— Directions —
Render every line of the records below as a Markdown table with the columns No and Line, numbering the rows and leaving out blank lines.

— Supplied information —
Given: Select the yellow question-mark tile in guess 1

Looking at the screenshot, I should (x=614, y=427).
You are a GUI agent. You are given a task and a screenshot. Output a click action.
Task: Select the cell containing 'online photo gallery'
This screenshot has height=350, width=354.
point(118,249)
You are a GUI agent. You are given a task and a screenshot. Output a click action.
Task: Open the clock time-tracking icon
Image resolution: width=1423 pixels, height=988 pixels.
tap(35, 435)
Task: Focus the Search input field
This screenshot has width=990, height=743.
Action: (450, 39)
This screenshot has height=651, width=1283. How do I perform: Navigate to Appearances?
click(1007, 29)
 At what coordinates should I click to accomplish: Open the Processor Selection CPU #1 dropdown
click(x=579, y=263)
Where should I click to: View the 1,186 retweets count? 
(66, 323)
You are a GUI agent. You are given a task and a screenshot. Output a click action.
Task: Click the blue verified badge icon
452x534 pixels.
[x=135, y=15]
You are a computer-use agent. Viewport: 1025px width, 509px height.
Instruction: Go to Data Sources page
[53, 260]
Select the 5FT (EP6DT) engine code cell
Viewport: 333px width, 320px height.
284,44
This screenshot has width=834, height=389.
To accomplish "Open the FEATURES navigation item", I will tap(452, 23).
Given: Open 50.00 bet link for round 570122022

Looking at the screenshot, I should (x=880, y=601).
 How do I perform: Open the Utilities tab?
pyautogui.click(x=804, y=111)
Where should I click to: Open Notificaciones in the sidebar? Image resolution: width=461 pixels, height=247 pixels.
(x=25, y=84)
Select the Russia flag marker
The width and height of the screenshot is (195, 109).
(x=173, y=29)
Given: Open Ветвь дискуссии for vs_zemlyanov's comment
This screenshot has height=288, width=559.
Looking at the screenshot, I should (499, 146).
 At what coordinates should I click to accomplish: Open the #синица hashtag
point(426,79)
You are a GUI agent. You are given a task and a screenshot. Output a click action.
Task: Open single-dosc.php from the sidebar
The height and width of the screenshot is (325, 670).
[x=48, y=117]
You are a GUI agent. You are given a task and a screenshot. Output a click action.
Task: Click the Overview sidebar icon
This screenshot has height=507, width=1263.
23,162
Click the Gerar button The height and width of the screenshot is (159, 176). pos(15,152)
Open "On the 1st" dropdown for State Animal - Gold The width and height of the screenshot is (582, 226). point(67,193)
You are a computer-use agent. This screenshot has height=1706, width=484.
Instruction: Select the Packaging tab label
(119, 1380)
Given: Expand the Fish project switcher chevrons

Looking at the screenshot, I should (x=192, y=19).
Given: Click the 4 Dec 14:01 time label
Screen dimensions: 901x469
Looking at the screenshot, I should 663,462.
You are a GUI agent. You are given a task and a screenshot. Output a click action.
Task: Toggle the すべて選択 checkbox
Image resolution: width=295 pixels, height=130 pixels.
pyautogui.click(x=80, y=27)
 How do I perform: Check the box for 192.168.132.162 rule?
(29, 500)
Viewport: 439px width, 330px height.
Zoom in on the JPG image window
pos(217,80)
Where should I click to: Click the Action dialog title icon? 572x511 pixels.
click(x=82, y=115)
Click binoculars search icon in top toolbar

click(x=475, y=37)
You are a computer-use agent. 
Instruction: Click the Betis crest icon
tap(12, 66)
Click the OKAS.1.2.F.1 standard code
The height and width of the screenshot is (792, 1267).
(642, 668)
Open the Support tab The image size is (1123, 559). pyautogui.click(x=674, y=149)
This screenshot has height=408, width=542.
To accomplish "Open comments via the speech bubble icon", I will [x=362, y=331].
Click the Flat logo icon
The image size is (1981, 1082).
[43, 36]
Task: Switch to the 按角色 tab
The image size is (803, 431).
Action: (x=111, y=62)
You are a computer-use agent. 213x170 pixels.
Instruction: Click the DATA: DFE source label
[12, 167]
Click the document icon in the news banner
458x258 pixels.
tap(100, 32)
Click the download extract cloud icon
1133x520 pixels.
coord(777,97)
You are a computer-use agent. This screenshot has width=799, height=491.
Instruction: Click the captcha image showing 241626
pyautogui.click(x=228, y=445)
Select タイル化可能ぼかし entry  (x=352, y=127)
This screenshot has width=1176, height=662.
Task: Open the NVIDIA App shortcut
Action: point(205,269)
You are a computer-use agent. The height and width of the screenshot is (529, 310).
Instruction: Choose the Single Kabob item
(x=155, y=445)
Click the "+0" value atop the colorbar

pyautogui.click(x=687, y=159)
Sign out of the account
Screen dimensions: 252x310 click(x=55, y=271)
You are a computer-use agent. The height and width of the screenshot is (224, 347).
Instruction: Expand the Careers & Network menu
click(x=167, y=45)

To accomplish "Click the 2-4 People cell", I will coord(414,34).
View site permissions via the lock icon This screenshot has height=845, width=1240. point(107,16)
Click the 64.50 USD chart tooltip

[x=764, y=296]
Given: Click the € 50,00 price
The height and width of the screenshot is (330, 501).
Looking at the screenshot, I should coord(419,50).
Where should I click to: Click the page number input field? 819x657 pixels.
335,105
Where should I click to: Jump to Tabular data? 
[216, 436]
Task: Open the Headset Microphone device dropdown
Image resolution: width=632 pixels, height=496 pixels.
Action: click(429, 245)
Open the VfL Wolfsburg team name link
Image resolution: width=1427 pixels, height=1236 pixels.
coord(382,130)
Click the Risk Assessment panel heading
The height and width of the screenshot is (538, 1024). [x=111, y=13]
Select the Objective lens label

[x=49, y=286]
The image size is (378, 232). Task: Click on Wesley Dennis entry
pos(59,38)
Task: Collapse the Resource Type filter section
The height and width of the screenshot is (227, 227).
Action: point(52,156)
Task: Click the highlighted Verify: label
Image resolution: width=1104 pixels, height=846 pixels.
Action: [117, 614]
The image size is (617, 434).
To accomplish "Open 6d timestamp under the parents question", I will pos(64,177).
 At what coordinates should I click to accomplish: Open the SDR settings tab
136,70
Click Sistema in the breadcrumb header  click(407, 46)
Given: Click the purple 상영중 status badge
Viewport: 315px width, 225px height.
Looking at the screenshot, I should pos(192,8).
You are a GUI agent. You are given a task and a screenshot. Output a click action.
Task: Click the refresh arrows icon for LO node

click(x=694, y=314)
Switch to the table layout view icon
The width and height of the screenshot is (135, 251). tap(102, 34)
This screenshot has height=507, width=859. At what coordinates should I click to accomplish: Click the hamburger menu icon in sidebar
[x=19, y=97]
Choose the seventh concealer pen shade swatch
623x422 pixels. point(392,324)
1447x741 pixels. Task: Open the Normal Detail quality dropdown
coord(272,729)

— Result —
| No | Line |
|---|---|
| 1 | Given: Select the yellow question-mark tile in guess 1 |
| 2 | Looking at the screenshot, I should (x=614, y=427). |
| 3 | You are a GUI agent. You are given a task and a screenshot. Output a click action. |
| 4 | Task: Select the cell containing 'online photo gallery' |
| 5 | This screenshot has height=350, width=354. |
| 6 | point(118,249) |
| 7 | You are a GUI agent. You are given a task and a screenshot. Output a click action. |
| 8 | Task: Open the clock time-tracking icon |
| 9 | Image resolution: width=1423 pixels, height=988 pixels. |
| 10 | tap(35, 435) |
| 11 | Task: Focus the Search input field |
| 12 | This screenshot has width=990, height=743. |
| 13 | Action: (450, 39) |
| 14 | This screenshot has height=651, width=1283. How do I perform: Navigate to Appearances? |
| 15 | click(1007, 29) |
| 16 |  At what coordinates should I click to accomplish: Open the Processor Selection CPU #1 dropdown |
| 17 | click(x=579, y=263) |
| 18 | Where should I click to: View the 1,186 retweets count?  |
| 19 | (66, 323) |
| 20 | You are a GUI agent. You are given a task and a screenshot. Output a click action. |
| 21 | Task: Click the blue verified badge icon |
| 22 | 452x534 pixels. |
| 23 | [x=135, y=15] |
| 24 | You are a computer-use agent. Viewport: 1025px width, 509px height. |
| 25 | Instruction: Go to Data Sources page |
| 26 | [53, 260] |
| 27 | Select the 5FT (EP6DT) engine code cell |
| 28 | Viewport: 333px width, 320px height. |
| 29 | 284,44 |
| 30 | This screenshot has width=834, height=389. |
| 31 | To accomplish "Open the FEATURES navigation item", I will tap(452, 23). |
| 32 | Given: Open 50.00 bet link for round 570122022 |
| 33 | Looking at the screenshot, I should (x=880, y=601). |
| 34 |  How do I perform: Open the Utilities tab? |
| 35 | pyautogui.click(x=804, y=111) |
| 36 | Where should I click to: Open Notificaciones in the sidebar? Image resolution: width=461 pixels, height=247 pixels. |
| 37 | (x=25, y=84) |
| 38 | Select the Russia flag marker |
| 39 | The width and height of the screenshot is (195, 109). |
| 40 | (x=173, y=29) |
| 41 | Given: Open Ветвь дискуссии for vs_zemlyanov's comment |
| 42 | This screenshot has height=288, width=559. |
| 43 | Looking at the screenshot, I should (499, 146). |
| 44 |  At what coordinates should I click to accomplish: Open the #синица hashtag |
| 45 | point(426,79) |
| 46 | You are a GUI agent. You are given a task and a screenshot. Output a click action. |
| 47 | Task: Open single-dosc.php from the sidebar |
| 48 | The height and width of the screenshot is (325, 670). |
| 49 | [x=48, y=117] |
| 50 | You are a GUI agent. You are given a task and a screenshot. Output a click action. |
| 51 | Task: Click the Overview sidebar icon |
| 52 | This screenshot has height=507, width=1263. |
| 53 | 23,162 |
| 54 | Click the Gerar button The height and width of the screenshot is (159, 176). pos(15,152) |
| 55 | Open "On the 1st" dropdown for State Animal - Gold The width and height of the screenshot is (582, 226). point(67,193) |
| 56 | You are a computer-use agent. This screenshot has height=1706, width=484. |
| 57 | Instruction: Select the Packaging tab label |
| 58 | (119, 1380) |
| 59 | Given: Expand the Fish project switcher chevrons |
| 60 | Looking at the screenshot, I should (x=192, y=19). |
| 61 | Given: Click the 4 Dec 14:01 time label |
| 62 | Screen dimensions: 901x469 |
| 63 | Looking at the screenshot, I should 663,462. |
| 64 | You are a GUI agent. You are given a task and a screenshot. Output a click action. |
| 65 | Task: Toggle the すべて選択 checkbox |
| 66 | Image resolution: width=295 pixels, height=130 pixels. |
| 67 | pyautogui.click(x=80, y=27) |
| 68 |  How do I perform: Check the box for 192.168.132.162 rule? |
| 69 | (29, 500) |
| 70 | Viewport: 439px width, 330px height. |
| 71 | Zoom in on the JPG image window |
| 72 | pos(217,80) |
| 73 | Where should I click to: Click the Action dialog title icon? 572x511 pixels. |
| 74 | click(x=82, y=115) |
| 75 | Click binoculars search icon in top toolbar |
| 76 | click(x=475, y=37) |
| 77 | You are a computer-use agent.  |
| 78 | Instruction: Click the Betis crest icon |
| 79 | tap(12, 66) |
| 80 | Click the OKAS.1.2.F.1 standard code |
| 81 | The height and width of the screenshot is (792, 1267). |
| 82 | (642, 668) |
| 83 | Open the Support tab The image size is (1123, 559). pyautogui.click(x=674, y=149) |
| 84 | This screenshot has height=408, width=542. |
| 85 | To accomplish "Open comments via the speech bubble icon", I will [x=362, y=331]. |
| 86 | Click the Flat logo icon |
| 87 | The image size is (1981, 1082). |
| 88 | [43, 36] |
| 89 | Task: Switch to the 按角色 tab |
| 90 | The image size is (803, 431). |
| 91 | Action: (x=111, y=62) |
| 92 | You are a computer-use agent. 213x170 pixels. |
| 93 | Instruction: Click the DATA: DFE source label |
| 94 | [12, 167] |
| 95 | Click the document icon in the news banner |
| 96 | 458x258 pixels. |
| 97 | tap(100, 32) |
| 98 | Click the download extract cloud icon |
| 99 | 1133x520 pixels. |
| 100 | coord(777,97) |
| 101 | You are a computer-use agent. This screenshot has width=799, height=491. |
| 102 | Instruction: Click the captcha image showing 241626 |
| 103 | pyautogui.click(x=228, y=445) |
| 104 | Select タイル化可能ぼかし entry  (x=352, y=127) |
| 105 | This screenshot has width=1176, height=662. |
| 106 | Task: Open the NVIDIA App shortcut |
| 107 | Action: point(205,269) |
| 108 | You are a computer-use agent. The height and width of the screenshot is (529, 310). |
| 109 | Instruction: Choose the Single Kabob item |
| 110 | (x=155, y=445) |
| 111 | Click the "+0" value atop the colorbar |
| 112 | pyautogui.click(x=687, y=159) |
| 113 | Sign out of the account |
| 114 | Screen dimensions: 252x310 click(x=55, y=271) |
| 115 | You are a computer-use agent. The height and width of the screenshot is (224, 347). |
| 116 | Instruction: Expand the Careers & Network menu |
| 117 | click(x=167, y=45) |
| 118 | To accomplish "Click the 2-4 People cell", I will coord(414,34). |
| 119 | View site permissions via the lock icon This screenshot has height=845, width=1240. point(107,16) |
| 120 | Click the 64.50 USD chart tooltip |
| 121 | [x=764, y=296] |
| 122 | Given: Click the € 50,00 price |
| 123 | The height and width of the screenshot is (330, 501). |
| 124 | Looking at the screenshot, I should coord(419,50). |
| 125 | Where should I click to: Click the page number input field? 819x657 pixels. |
| 126 | 335,105 |
| 127 | Where should I click to: Jump to Tabular data?  |
| 128 | [216, 436] |
| 129 | Task: Open the Headset Microphone device dropdown |
| 130 | Image resolution: width=632 pixels, height=496 pixels. |
| 131 | Action: click(429, 245) |
| 132 | Open the VfL Wolfsburg team name link |
| 133 | Image resolution: width=1427 pixels, height=1236 pixels. |
| 134 | coord(382,130) |
| 135 | Click the Risk Assessment panel heading |
| 136 | The height and width of the screenshot is (538, 1024). [x=111, y=13] |
| 137 | Select the Objective lens label |
| 138 | [x=49, y=286] |
| 139 | The image size is (378, 232). Task: Click on Wesley Dennis entry |
| 140 | pos(59,38) |
| 141 | Task: Collapse the Resource Type filter section |
| 142 | The height and width of the screenshot is (227, 227). |
| 143 | Action: point(52,156) |
| 144 | Task: Click the highlighted Verify: label |
| 145 | Image resolution: width=1104 pixels, height=846 pixels. |
| 146 | Action: [117, 614] |
| 147 | The image size is (617, 434). |
| 148 | To accomplish "Open 6d timestamp under the parents question", I will pos(64,177). |
| 149 |  At what coordinates should I click to accomplish: Open the SDR settings tab |
| 150 | 136,70 |
| 151 | Click Sistema in the breadcrumb header  click(407, 46) |
| 152 | Given: Click the purple 상영중 status badge |
| 153 | Viewport: 315px width, 225px height. |
| 154 | Looking at the screenshot, I should pos(192,8). |
| 155 | You are a GUI agent. You are given a task and a screenshot. Output a click action. |
| 156 | Task: Click the refresh arrows icon for LO node |
| 157 | click(x=694, y=314) |
| 158 | Switch to the table layout view icon |
| 159 | The width and height of the screenshot is (135, 251). tap(102, 34) |
| 160 | This screenshot has height=507, width=859. At what coordinates should I click to accomplish: Click the hamburger menu icon in sidebar |
| 161 | [x=19, y=97] |
| 162 | Choose the seventh concealer pen shade swatch |
| 163 | 623x422 pixels. point(392,324) |
| 164 | 1447x741 pixels. Task: Open the Normal Detail quality dropdown |
| 165 | coord(272,729) |